Montale in English by Eugenio Montale
This book brings together around one hundred of Montale's poems in translations by English, Scottish, American, Australian and Italian translators. Before I began compiling it, I thought I had a good idea of the history and force of Montale's presence in English. But the more days I spent on the prowl in libraries, the more astonished I was to discover just how many English versions of Montale's poems have been made since 1927, the year that the first one, G.B. Angioletti's prose paraphrase of Spesso il male di vivere ho incontrato, appeared in the Criterion. In the end I have decided to include the work of fixty-six translators, but I might have included that of dozens more. The one real regret I have, though, is the absence from this anthology of several translations – Henry Reed's rendering of the great Mottetti, for instance – which repose unprintably in archives.

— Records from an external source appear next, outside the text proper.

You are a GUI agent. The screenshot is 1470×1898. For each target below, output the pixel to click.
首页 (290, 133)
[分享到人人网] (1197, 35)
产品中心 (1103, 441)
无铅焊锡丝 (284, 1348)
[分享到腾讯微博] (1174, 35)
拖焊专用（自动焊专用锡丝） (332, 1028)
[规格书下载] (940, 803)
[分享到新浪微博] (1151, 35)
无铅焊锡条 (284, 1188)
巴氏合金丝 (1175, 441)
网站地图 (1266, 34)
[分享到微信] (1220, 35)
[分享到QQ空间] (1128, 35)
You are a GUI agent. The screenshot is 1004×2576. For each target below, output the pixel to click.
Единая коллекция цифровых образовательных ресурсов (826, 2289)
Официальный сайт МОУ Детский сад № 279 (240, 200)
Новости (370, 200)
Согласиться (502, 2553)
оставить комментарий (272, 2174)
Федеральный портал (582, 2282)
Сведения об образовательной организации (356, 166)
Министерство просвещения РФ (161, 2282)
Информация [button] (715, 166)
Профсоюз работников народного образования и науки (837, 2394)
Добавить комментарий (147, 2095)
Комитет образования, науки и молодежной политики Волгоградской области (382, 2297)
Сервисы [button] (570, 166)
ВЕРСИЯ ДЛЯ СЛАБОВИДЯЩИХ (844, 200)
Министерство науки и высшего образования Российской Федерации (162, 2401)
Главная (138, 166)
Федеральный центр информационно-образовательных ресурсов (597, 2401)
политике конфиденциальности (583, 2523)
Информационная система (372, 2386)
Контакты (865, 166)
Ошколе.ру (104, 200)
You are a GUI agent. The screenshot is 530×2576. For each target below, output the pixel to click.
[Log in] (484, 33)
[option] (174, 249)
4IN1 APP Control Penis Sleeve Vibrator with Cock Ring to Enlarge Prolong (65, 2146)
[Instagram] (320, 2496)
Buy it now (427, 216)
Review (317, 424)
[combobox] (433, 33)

In selecting the translations, I have kept in mind the two standard criteria of the anthologist: interest – the need to let the reader see much of what there is to see – and interestingness – the need to stop readers in their tracks as often as one can by printing what is in one way or another genuinely good. Interest has meant for me two things. First, I have sought to represent the full range of Montale's poetry, drawing primarily on his first three books – Ossi di seppia (1925), Le occasioni (1939) and La bufera e altro (1956) – while not scanting the poems in Satura (1971) and the books that Montale wrote after it – Diario del '71 e del '72 (1973), Quaderno di quattro anni (1977) and Altri versi e poesie disperse (1981). At times Montale spoke somewhat sceptically of these books. Once, he called them his retrobottega, goods from the back of the shop. Critics and translators, especially American ones, have inclined to dismiss them out of hand. I like a great many of the poems of this second Montale, and it is my hope that readers of the last quarter of this book will come to like them too.
Second, I have wanted to represent the range of kinds of poetic translation – metaphrase, paraphrase and imitation – to use Dryden's still excellent terms. For a while, recalling that Robert Lowell remarked in his preface to Imitations that he sometimes preferred 'modest photographic prose translations' to verse translations, and that Montale himself occasionally expressed the same preference, I flirted with the notion of reprinting some of the prose photographs in, for example, Stanley Burnshaw's The Poem Itself. Two prose translations do appear in this book, but now, with the permission of the translators, lineated. Finally, in an effort to help the reader to consider the methods and to calculate the merits and demerits of the various modes of translation, I have offered in the case of several poems the Italian original and two or more translations of it.
As for the second criterion: the first-rate translation, that miracle of renewed sense and reanimating form, which is still, like the original poem, bamboo-dry, is, of course, a rarity. It may be that no translation in this book performs the miracle. But I feel sure that a number of the translations come as close to the miraculous as we may have any decent right to expect, and that many can be read and reread with pleasure as English poems.